» What this task involves: Every line from the one with "You are a computer-use" through the final line of the data below goes in the answer, copied exactly. Pictures do not.

*** Begin section ***

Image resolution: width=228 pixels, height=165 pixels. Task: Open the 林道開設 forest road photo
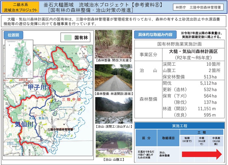point(112,77)
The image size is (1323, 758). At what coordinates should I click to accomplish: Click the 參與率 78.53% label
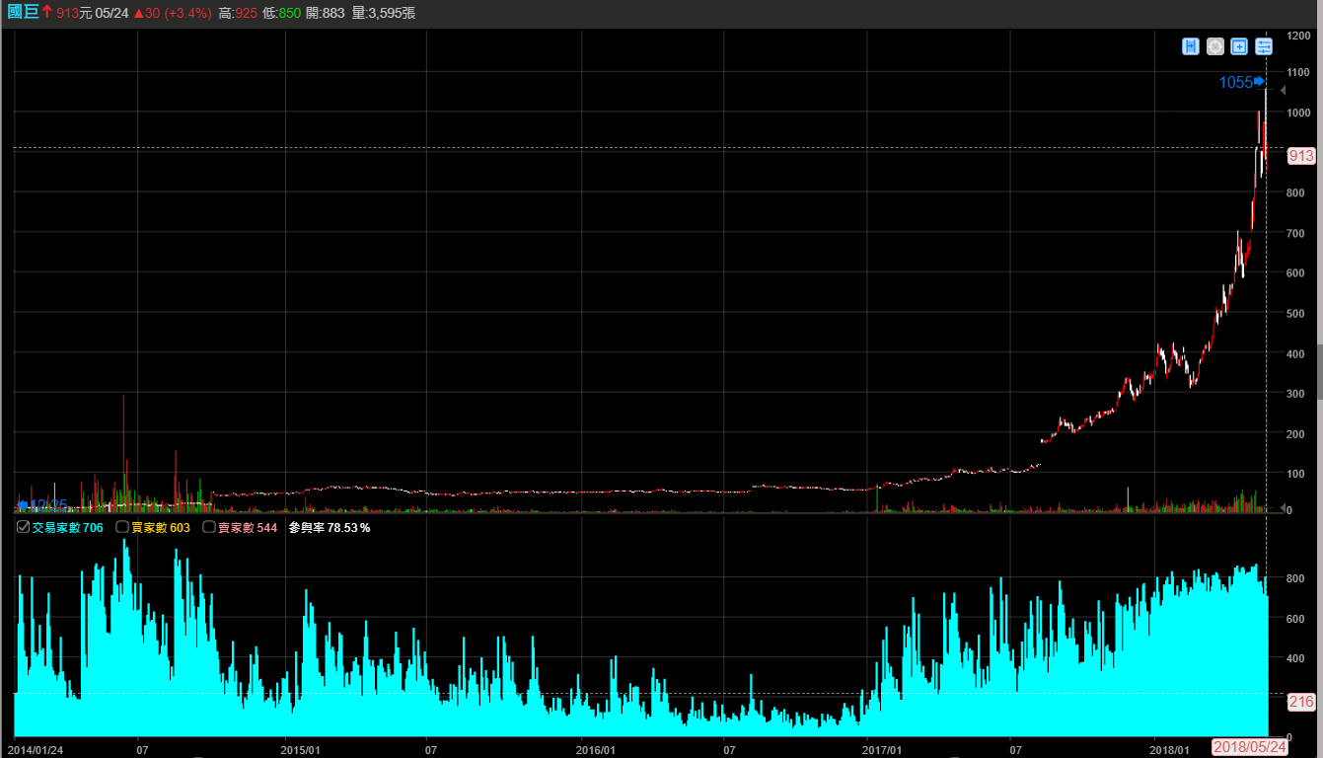point(329,528)
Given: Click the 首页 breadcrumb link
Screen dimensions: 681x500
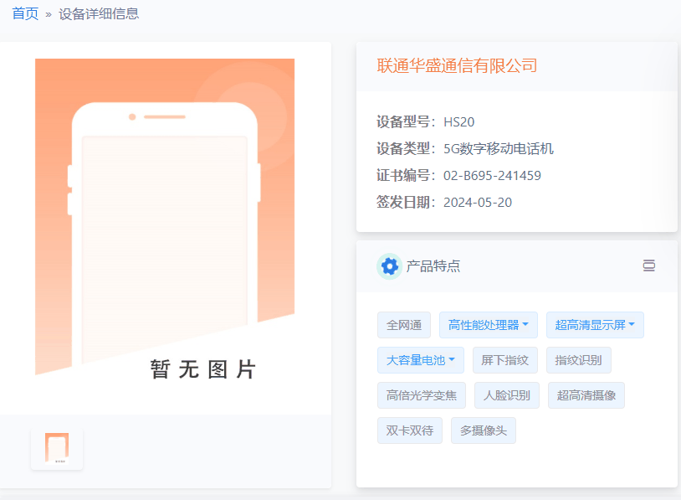Looking at the screenshot, I should 25,13.
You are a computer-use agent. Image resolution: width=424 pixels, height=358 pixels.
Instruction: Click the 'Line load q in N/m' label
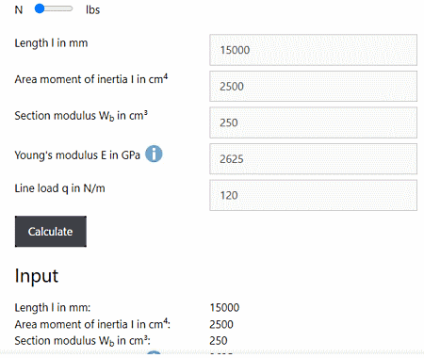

*** End section ***

» Worked solution:
You are a computer-use agent. Image resolution: width=424 pixels, height=358 pixels.
Instruction: Click the 'Line load q in N/m' label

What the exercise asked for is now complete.